Online Learning Guided Quasi-Newton Methods: Improved Global Non-asymptotic Guarantees

01 Jul 2024, 14:00
BUEE Yİ Toplantı Salonu
Aryan Mokhtari
Assistant Professor in the Electrical and Computer Engineering (ECE) Department at the University of Texas at Austin (UT Austin)

Abstract: Quasi-Newton (QN) methods are popular iterative algorithms known for their superior practical performance compared to Gradient Descent (GD)-type methods. However, the existing theoretical results for this class of algorithms do not sufficiently justify their advantage over GD-type methods. In this talk, we discuss our recent efforts to address this issue. Specifically, in the strongly convex setting, we propose the first “globally” convergent QN method that achieves an explicit “non-asymptotic superlinear” rate. We show that the rate presented for our method is provably faster than GD after at most $O(d)$ iterations, where $d$ is the problem dimension.

Additionally, in the convex setting, we present an accelerated variant of our proposed method that provably outperforms the accelerated gradient method and converges at a rate of $O(\min\{1/k^2, \sqrt{d \log k }/ k^{2.5}\})$, where $k$ is the number of iterations. To attain these results, we diverge from conventional approaches and construct our QN methods based on the Hybrid Proximal Extragradient

(HPE) framework and its accelerated variants. Furthermore, a pivotal algorithmic concept underpinning our methodologies is an online learning framework for updating the Hessian approximation matrices.
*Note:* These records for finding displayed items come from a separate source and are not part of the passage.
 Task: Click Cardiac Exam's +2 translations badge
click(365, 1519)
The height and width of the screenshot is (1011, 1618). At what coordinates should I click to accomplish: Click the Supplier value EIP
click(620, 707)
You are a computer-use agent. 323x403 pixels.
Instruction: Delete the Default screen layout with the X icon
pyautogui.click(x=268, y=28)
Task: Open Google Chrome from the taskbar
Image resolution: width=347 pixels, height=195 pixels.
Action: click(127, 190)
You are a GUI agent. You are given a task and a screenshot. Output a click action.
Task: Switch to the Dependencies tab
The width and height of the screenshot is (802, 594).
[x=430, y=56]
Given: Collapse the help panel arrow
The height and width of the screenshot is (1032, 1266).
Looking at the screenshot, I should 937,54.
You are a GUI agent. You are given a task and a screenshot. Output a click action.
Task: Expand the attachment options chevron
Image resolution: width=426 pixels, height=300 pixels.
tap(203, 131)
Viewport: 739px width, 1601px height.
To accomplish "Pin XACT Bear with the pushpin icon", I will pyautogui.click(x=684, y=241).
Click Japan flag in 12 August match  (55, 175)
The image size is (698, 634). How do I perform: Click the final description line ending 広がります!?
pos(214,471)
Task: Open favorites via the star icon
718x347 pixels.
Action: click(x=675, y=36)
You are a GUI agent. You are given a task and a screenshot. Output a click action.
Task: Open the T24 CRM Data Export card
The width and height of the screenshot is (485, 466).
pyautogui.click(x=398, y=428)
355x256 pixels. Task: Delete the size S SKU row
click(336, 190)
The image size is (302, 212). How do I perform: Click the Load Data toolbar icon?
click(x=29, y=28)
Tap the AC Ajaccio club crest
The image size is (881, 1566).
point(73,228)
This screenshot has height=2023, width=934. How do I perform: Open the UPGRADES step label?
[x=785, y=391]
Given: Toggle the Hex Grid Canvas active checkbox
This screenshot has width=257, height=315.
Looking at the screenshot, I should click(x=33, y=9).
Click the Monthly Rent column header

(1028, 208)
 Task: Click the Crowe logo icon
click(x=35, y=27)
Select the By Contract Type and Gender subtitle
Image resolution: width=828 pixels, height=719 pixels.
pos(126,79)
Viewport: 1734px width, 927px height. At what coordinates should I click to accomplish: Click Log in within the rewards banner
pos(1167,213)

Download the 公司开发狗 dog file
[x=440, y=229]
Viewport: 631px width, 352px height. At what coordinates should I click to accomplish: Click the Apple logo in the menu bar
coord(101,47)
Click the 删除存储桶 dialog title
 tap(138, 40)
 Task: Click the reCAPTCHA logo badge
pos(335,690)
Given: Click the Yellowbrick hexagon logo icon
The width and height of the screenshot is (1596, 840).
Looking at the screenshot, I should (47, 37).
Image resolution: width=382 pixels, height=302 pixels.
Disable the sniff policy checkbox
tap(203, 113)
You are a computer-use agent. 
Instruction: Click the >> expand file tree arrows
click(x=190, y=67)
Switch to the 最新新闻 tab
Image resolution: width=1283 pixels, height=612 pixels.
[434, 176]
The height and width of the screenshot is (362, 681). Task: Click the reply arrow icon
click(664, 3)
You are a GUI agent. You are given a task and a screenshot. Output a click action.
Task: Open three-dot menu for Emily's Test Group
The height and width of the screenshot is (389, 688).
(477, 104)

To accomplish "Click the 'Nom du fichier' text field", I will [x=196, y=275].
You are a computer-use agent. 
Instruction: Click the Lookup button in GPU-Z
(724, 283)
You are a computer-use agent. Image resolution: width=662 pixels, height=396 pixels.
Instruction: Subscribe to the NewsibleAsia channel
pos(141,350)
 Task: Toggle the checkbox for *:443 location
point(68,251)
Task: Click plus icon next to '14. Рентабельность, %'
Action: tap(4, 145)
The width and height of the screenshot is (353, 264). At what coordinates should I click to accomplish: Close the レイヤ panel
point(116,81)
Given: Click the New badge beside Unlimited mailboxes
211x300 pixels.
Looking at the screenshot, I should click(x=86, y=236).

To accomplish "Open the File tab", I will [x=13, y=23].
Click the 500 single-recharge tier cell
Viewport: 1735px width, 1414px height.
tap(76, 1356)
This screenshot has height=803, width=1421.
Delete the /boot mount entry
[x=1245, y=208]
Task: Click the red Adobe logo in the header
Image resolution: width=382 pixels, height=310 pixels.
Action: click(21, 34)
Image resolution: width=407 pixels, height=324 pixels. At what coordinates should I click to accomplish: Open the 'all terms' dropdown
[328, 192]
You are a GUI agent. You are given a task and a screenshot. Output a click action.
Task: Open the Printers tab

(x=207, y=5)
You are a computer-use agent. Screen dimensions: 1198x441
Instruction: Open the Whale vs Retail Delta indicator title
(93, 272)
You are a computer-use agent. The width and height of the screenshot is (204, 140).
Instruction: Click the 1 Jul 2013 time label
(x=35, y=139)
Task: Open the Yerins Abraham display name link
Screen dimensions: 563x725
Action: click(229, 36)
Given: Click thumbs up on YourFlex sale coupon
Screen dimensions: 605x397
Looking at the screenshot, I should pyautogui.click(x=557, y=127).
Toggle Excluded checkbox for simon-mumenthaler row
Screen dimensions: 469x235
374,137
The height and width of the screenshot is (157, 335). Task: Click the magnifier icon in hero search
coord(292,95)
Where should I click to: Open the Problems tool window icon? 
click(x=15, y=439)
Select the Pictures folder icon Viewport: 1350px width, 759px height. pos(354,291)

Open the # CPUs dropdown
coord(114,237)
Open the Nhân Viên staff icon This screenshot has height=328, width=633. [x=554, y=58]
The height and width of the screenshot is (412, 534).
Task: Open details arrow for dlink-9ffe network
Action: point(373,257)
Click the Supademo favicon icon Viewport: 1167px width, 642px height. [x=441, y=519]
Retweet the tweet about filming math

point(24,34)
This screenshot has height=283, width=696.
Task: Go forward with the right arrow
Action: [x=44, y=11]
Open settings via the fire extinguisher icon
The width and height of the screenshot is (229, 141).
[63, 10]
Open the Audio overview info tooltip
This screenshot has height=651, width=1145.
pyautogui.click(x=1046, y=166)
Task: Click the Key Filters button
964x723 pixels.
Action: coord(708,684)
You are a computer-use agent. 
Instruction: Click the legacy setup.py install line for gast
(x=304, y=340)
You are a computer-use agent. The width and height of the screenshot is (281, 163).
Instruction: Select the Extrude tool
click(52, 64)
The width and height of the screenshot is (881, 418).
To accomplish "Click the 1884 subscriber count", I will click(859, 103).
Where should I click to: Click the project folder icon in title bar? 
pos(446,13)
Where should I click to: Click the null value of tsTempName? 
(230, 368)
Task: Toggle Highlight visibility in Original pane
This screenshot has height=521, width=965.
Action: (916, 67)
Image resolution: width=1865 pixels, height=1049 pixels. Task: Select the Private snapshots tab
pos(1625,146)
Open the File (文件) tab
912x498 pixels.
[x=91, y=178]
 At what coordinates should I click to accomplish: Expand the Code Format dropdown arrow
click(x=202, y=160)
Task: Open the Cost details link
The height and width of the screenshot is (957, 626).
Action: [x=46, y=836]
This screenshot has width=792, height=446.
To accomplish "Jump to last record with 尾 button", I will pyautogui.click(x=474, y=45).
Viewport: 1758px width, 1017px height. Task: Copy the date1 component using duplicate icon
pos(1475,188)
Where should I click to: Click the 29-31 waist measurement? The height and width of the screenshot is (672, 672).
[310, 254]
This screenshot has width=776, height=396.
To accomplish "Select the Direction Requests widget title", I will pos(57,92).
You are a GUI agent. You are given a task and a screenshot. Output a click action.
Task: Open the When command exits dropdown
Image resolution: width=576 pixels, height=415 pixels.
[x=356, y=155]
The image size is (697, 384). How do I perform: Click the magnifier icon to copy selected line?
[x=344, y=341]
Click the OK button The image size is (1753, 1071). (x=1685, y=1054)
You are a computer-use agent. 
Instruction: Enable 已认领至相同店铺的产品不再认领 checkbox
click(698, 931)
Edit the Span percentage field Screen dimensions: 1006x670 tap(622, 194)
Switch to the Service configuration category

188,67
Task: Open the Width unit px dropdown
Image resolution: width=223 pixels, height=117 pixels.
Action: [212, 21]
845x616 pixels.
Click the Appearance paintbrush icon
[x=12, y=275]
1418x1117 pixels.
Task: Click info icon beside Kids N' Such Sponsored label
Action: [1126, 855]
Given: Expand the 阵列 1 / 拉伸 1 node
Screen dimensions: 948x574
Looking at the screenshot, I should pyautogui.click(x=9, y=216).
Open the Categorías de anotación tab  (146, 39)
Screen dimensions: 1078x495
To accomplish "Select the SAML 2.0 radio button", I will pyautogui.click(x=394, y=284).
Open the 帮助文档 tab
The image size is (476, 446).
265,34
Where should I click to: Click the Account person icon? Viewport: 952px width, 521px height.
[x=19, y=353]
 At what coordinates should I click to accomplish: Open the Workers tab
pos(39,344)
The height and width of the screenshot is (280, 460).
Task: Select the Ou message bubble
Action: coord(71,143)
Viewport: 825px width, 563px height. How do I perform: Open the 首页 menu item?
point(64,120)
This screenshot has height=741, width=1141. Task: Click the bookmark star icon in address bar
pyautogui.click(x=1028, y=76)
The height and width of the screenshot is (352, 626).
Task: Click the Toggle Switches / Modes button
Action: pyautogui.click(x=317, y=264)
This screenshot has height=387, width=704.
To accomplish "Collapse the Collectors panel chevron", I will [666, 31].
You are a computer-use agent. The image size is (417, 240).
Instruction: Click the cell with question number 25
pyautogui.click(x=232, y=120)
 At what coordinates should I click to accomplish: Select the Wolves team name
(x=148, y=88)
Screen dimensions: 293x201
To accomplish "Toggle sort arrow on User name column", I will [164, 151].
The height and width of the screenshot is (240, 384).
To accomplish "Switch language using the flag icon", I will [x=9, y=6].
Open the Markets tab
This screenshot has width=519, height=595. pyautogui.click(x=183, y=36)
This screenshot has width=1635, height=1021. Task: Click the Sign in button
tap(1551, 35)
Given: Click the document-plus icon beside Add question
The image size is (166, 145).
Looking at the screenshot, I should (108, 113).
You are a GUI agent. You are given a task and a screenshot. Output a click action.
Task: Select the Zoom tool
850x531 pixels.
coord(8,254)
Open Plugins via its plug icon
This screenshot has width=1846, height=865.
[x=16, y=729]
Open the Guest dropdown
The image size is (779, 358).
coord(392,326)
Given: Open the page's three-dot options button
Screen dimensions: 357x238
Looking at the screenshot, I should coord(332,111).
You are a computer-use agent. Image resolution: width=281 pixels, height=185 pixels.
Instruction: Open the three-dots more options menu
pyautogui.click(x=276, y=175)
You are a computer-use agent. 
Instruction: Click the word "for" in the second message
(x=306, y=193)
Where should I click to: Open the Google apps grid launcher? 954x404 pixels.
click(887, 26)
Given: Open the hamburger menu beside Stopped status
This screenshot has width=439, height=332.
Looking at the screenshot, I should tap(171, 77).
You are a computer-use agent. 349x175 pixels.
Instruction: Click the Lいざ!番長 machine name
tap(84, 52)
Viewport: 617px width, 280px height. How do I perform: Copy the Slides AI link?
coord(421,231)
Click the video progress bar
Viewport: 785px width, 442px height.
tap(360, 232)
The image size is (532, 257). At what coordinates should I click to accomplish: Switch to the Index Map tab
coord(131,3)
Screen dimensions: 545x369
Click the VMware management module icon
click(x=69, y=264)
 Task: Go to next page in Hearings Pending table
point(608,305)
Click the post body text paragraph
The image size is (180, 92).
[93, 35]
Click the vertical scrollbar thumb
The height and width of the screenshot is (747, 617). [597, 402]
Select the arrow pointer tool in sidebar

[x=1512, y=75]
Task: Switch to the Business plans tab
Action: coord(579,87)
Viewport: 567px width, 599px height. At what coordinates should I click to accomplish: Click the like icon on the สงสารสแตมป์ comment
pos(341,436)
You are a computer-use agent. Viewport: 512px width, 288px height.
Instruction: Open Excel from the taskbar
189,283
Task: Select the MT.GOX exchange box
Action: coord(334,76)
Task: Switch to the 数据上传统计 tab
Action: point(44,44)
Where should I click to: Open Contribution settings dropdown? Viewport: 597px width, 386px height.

Specifically, we relate our method's convergence rate to the regret of a specific online convex optimization problem in the matrix space and choose the sequence of Hessian approximation matrices to minimize its overall regret.

 

 

Bio: Aryan Mokhtari is an Assistant Professor in the Electrical and Computer Engineering (ECE) Department at the University of Texas at Austin (UT Austin), where he holds the title of Fellow of Texas Instruments/Kilby. Prior to joining UT Austin, he was a Postdoctoral Associate in the Laboratory for Information and Decision Systems

(LIDS) at MIT. Before that, he worked as a Research Fellow at the Simons Institute for the program on “Bridging Continuous and Discrete Optimization.” He earned his Ph.D. in electrical and systems engineering from the University of Pennsylvania (Penn). Aryan has received the NSF CAREER Award, Army Research Office (ARO) Early Career Program Award, Google Research Scholar Award, UT Austin ECE Department’s Junior Faculty Excellence in Teaching Award, the Simons-Berkeley Research Fellowship, and Penn’s Joseph and Rosaline Wolf Award for Best Doctoral Dissertation.